### Material for this exercise
****

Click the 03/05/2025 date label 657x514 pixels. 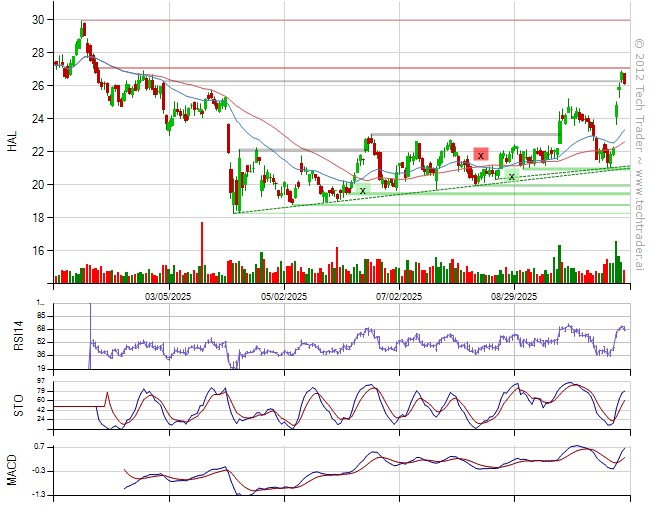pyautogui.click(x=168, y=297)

****

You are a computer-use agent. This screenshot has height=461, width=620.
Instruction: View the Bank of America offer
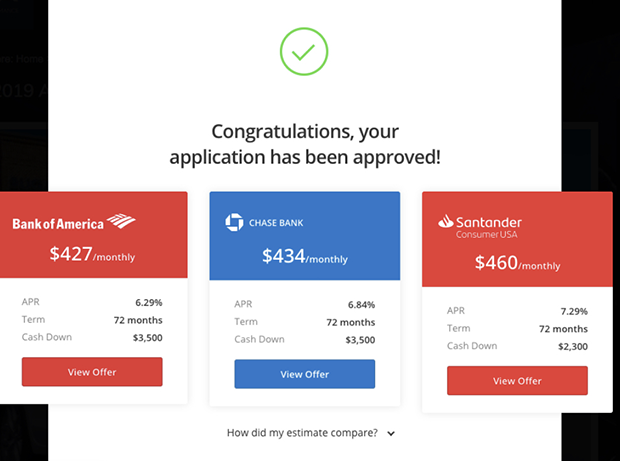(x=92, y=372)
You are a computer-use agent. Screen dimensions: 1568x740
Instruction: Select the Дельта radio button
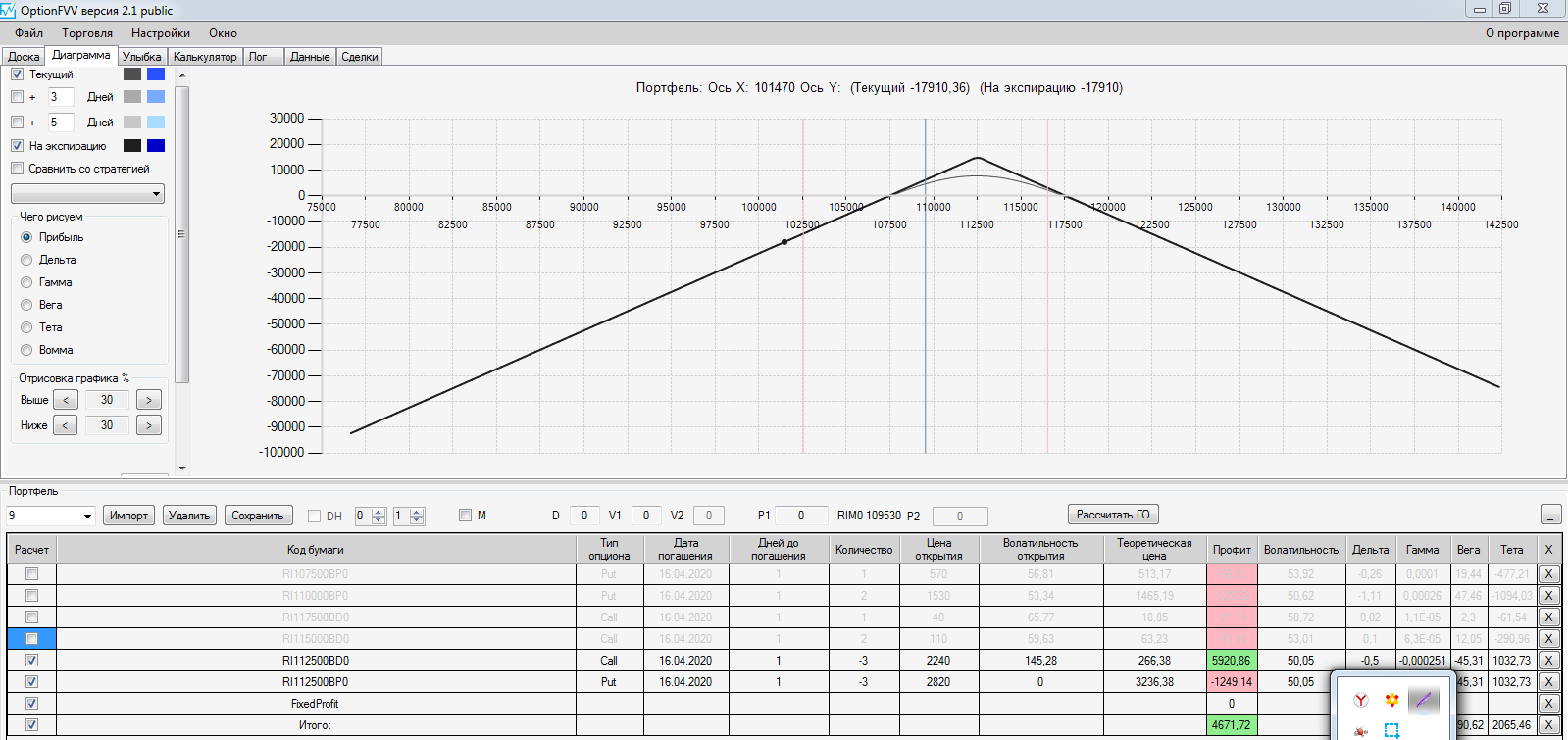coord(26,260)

****

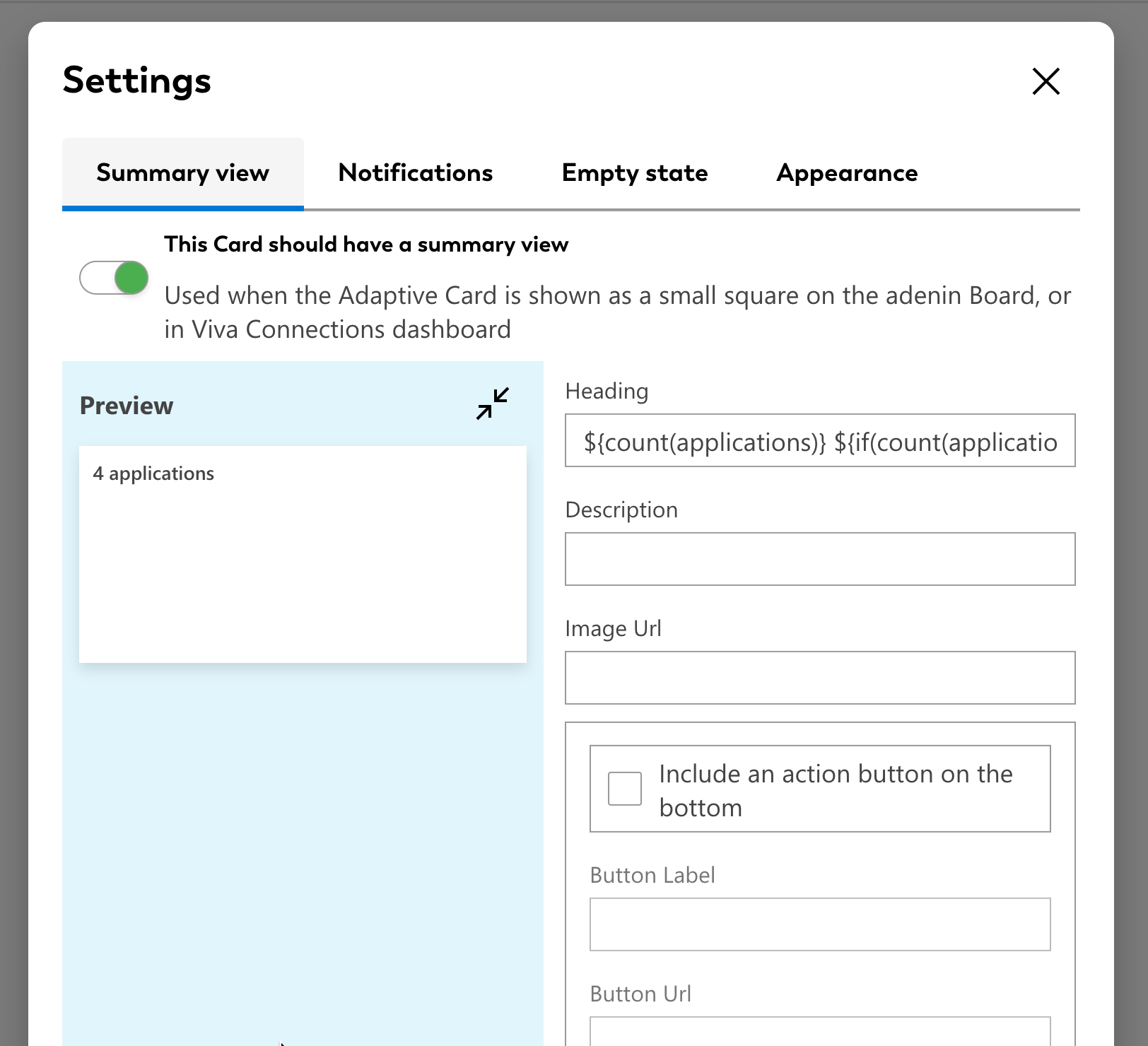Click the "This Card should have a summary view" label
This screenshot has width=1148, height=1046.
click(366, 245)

****

### What you need to do
The answer must be a single number: how many lines above contain "computer".

### Task result
2